Although it happened 40 years ago, I remember as if it happened last month.
Walking down the school bus isle, I stopped for a second to turn around and punch the guy behind me. He doubled over and gasped for breath. It all happened so fast, I not only stunned myself, but also shocked my seventh and eighth grade classmates sitting in the bus seats. No one said anything.
Was I a bully? Hardly. That guy knew he shouldn’t have touched me inappropriately and so did our classmates. Watching him gasp for breath was enough to make me vow I’d never punch anyone again, even though he was the bully. He touched, and punched, everyone inappropriately. I probably learned how to punch watching him, because I sure didn’t learn it at home. My dad never even cussed.
October is recognized in many schools as bullying prevention awareness month. Youth are encouraged to stand up against bullying through anti-bullying projects and programs—programs we never had when I was a kid, at least not in the rural school I attended.

DATA LISTING:
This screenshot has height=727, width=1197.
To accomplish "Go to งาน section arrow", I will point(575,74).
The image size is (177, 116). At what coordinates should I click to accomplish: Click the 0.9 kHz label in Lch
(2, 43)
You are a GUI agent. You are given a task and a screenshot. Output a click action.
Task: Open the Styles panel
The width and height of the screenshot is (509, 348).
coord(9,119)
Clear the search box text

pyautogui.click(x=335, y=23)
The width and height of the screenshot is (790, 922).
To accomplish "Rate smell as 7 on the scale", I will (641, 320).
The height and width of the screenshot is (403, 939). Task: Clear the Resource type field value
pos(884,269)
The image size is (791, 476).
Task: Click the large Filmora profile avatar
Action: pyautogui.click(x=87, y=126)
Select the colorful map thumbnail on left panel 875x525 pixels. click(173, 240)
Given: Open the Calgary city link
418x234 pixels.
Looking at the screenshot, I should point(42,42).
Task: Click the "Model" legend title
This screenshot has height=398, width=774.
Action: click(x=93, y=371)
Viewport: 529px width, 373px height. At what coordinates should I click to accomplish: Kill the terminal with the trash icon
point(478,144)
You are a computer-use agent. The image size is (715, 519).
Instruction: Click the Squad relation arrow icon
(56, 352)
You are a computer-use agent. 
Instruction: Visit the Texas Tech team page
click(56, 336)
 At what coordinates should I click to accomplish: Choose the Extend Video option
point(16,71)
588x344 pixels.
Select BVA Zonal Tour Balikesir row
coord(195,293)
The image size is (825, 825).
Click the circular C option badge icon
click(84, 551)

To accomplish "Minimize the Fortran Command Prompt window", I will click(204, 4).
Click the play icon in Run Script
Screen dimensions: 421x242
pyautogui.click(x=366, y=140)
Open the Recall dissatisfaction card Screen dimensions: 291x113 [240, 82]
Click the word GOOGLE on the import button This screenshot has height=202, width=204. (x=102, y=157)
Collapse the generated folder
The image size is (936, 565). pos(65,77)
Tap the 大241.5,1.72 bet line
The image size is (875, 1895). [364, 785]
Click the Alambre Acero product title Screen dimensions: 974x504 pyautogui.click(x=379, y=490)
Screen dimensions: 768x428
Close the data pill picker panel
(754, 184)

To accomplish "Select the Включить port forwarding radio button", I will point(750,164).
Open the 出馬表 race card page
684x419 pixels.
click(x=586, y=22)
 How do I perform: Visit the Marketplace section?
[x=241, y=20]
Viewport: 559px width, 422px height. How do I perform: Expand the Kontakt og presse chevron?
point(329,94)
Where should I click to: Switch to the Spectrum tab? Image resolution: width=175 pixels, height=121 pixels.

ACTIVITY LIST:
1. Extract the stretch of the bullying essay from "Was I a bully?" through "school I attended.".
2. Continue the essay about bullying from the point where it stops.
This material comes from an unrelated source.

EXPECTED RESPONSES:
1.
Was I a bully? Hardly. That guy knew he shouldn’t have touched me inappropriately and so did our classmates. Watching him gasp for breath was enough to make me vow I’d never punch anyone again, even though he was the bully. He touched, and punched, everyone inappropriately. I probably learned how to punch watching him, because I sure didn’t learn it at home. My dad never even cussed.
October is recognized in many schools as bullying prevention awareness month. Youth are encouraged to stand up against bullying through anti-bullying projects and programs—programs we never had when I was a kid, at least not in the rural school I attended.

2.
Researchers have piled high documentation that proves harm is related to bullying. Suicides, jail time, and low job status have been traced back to bullying. Yep, all that harm happened back in my day too. Kids were physically hurt, tears flowed, and individuals struggled with life. These effects are sad black marks on humanity.
The ramped up efforts to stop bullying is a step forward to a better humanity, but the step comes loaded. Too much talk or emphasis on bullying and the harmful consequences of bullying may lose sight of the facts. Stopping a bully of today will not prevent the bully of tomorrow; adults can be the worst bullies; and you can’t have a bully without a victim, and you can’t have a victim without a bully. In other words, bullying, like the victim or the harm done, is an effect, not a cause.
To battle bullying as if it is a cause will not eliminate the problems. Benefits only come when the situation is seen in the light of effect. Unquestionably, it’s a trick to identify what looks like a cause and work with it as though it is an effect, but that is how we progress.
Let’s take a crop destroyed by weather—a drought. We presume the drought caused the crop destruction. In an effort to stop the destructive cause, weather is altered or manipulated, and we irrigate. However destruction continues because drought is an effect. So are frost, hail, pests, disease, or lousy farming techniques.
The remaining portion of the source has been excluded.